View Full Version : heat pipes and water cooled pcs...I
01-19-2007, 04:00 PM
are they worth it?
i see some motherboards now come with heatpipes.
and that cpu, video cards and memory can all be water cooled now...
using water means no fans so less noise, but is it better?
is it really water inside or some other liquid... doesnt it evaporate over time? some of it looks like its neon... i guess it'll be cool if your case has a cut out window to see the light show.
This (http://www.xoxide.com/water-cooling.html) might interest you, although it kind of reads like a high school science project.
01-20-2007, 09:08 AM
I'm not really convinced of their value as a computer cooling system. It isn't hard to quiet a computer with air cooling for less work and less risk than liquid cooling. I have a quad CPU computer next to me and it's close enough to silent for me that I have to put my head within a foot of the system to hear the fans. The loudest part is actually the hard drives, and those are very quiet. I say that because liquid cooling can't do anything for hard drive noise. And you still often need a fan to cool the radiator, so water cooling is mostly about relocating the fans.

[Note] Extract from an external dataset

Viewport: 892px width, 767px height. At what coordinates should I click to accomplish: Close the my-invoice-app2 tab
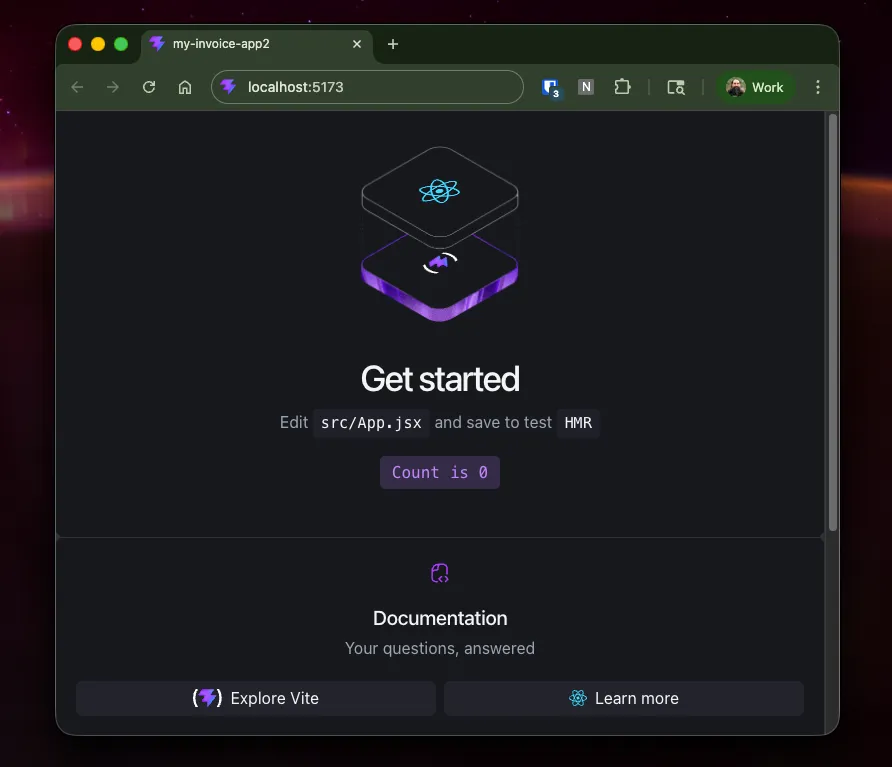click(357, 44)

The best step is to dump the stock cooling system on a graphics card and replace it with an aftermarket one. I've seen decent ones go for $20-$30 USD, price varies by region. The stock graphics fan is usually the worst in a computer anyway.

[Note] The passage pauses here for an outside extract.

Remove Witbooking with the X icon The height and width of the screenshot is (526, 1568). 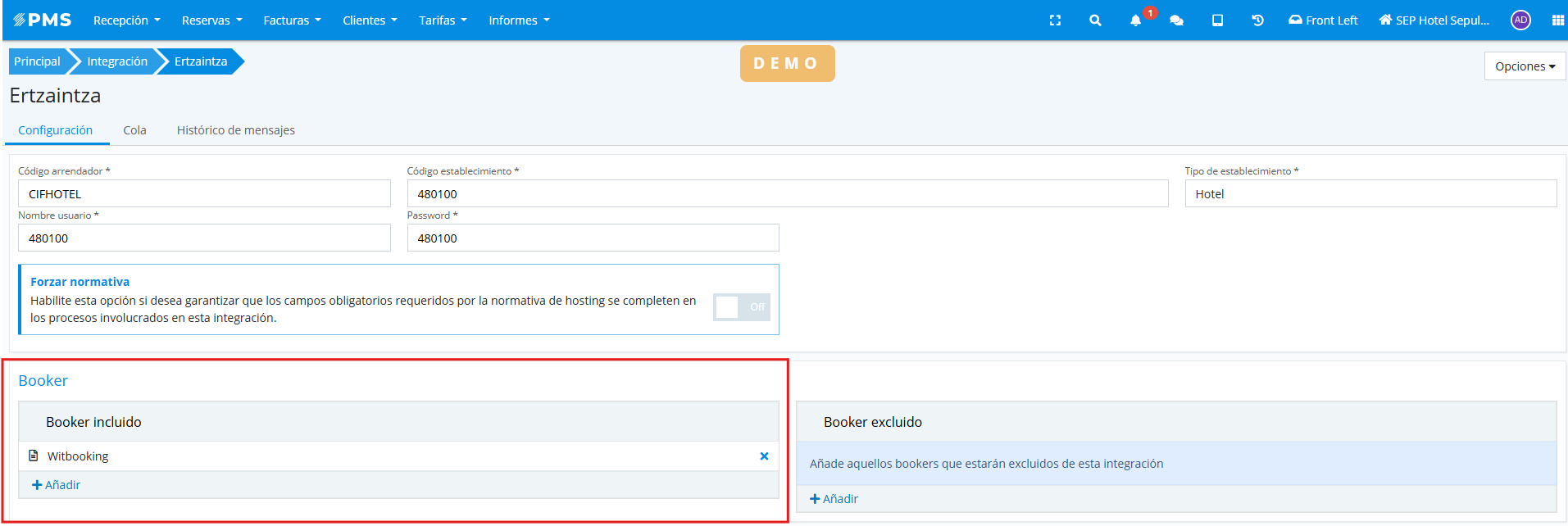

If you truly needed dead silent, you'd get the funky heat-pipe type Zalman case, which the entire case is tightly sealed and the case itself is a heat sink. It's rare to need that type of case, which is fine because it's expensive.
Water cooling is still considered exotic and it's not really worth pursuing unless you really want a high-end system that's super quiet, but motherboards and coolers with heatpipes are very common now. In fact I wouldn't trust a motherboards that isn't passively cooled. The idea behind the heatpipes is that it can shed above average heat generated by overclocking, but the design usually expects the builder of the system to put an appropriate amount of active cooling in the case in the form of intake and exhaust case fans. The heatpipes aren't much help if there is nothing to carry the heat away afterall.
01-21-2007, 09:17 PM
I'm not really convinced of their value as a computer cooling system. It isn't hard to quiet a computer with air cooling for less work and less risk than liquid cooling...
It depends how far you're going to push the machine. For most intents and purposes, I'll agree that liquid cooling is pretty much about geek cool. But for bleeding-edge SOTA builds, it makes sense. I've heard anecdotal accounts of people overclocking C2D processors up to 4-8Ghz with liquid cooling. But that's very much the exception rather than the rule.